FAMIGLIA di CRISTOFARO

Giangiacomo, vescovo di “ Lacerogna” o di “Gerenza”; Donatantonio, giudice a Molfetta (1642) e nello Stato di Giffoni Vallepiana e Sei Casali (1643).


FAMIGLIA TOMMASINI

Filoborbonica. Nel 1799 Nicola si inserì nella Reazione filo borbonica contro la Repubblica Giacobina ed i Giacobini. Capo di una colonna sanfedista, ebbe l’autorizzazione ad adoperare le rendite della comunità di Piaggine, a chiedere contributi ai benestanti ed a disarmare chi non facesse parte della stessa colonna. Con un esercito raccogliticcio, (25 Grana al giorno per ogni soldato e 30 per ogni caporale) scacciò i Francesi da Felitto, Castel S. Lorenzo, Roccadaspide, Controne, Albanella, Vallo di Diano, Eboli e Persano. Su di lui fu posta una taglia di duemila ducati per chi l’avesse catturato e mille per chi l’avesse ucciso. Dopo il suo incontro con il Cardinale Ruffo, capo delle truppe sanfediste (della Santa Fede), di reazione ai Francesi, (o con il vescovo Ludovici), ebbe la facoltà di accrescere l’armata, di arrestare i Giacobini, di sequestrare i beni ed usare i cannoni delle terre di Laurino e Capaccio.
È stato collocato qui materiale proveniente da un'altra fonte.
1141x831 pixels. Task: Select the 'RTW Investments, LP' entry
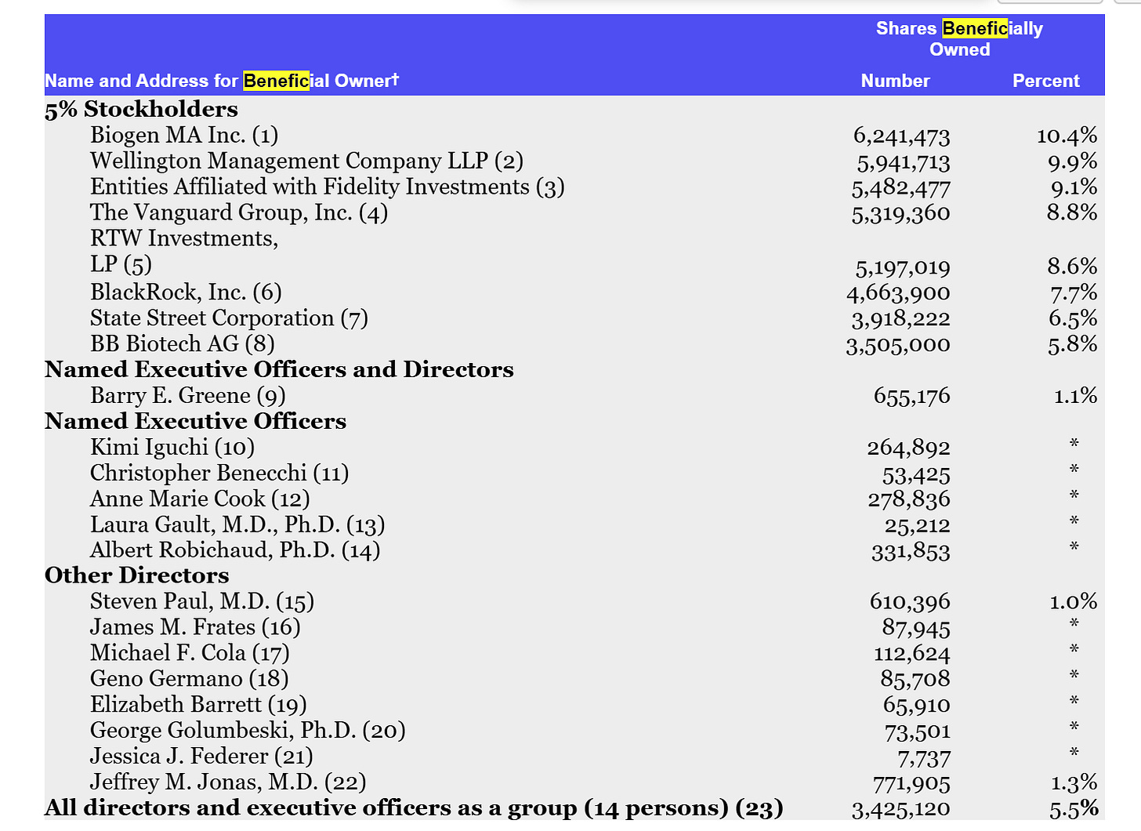click(x=184, y=251)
Ferdinando di Borbone tornò sul trono, ma nel 1805 i Francesi, nella persona di
Napoleone, si impossessarono di nuovo di Napoli. Napoleone nominò re suo fratello Giuseppe. Nel 1806 Nicola, ancora filoborbonico, con 4.000 uomini tra cui alcuni briganti della banda di Capodigrano, invase Laurino, saccheggiando ed incendiando ma fu messo in fuga dalle truppe francesi, arrivate da Salerno. I Francesi, per vendetta, incendiarono la chiesa ed alcuni palazzi di Piaggine. Nicola nel 1815, durante la Restaurazione borbonica, cercò ancora di mettere a ferro e fuoco Laurino, ma fu ostacolato dai legionari del Tenente Puglia e del Capitano Sangiovanni. Per vendicarsi, Tommasini ordì un attentato al Tenente Puglia, andato a vuoto; poi ne organizzò la soppressione, lasciando il compito al figlio Gherardo.
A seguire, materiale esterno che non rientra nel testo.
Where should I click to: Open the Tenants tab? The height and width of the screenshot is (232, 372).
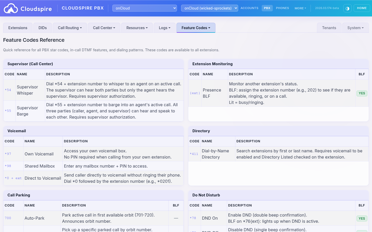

Il nipote Gaetano, pur appoggiando la banda di Giuseppe Tardio, non partecipò agli eventi storici. Fu arrestato con l’accusa di tramare per il ritorno dei Borboni, ma poi fu scarcerato, perché ritenuto vittima di vendette private. Fu studioso di Diritto Canonico ed Economia Politica.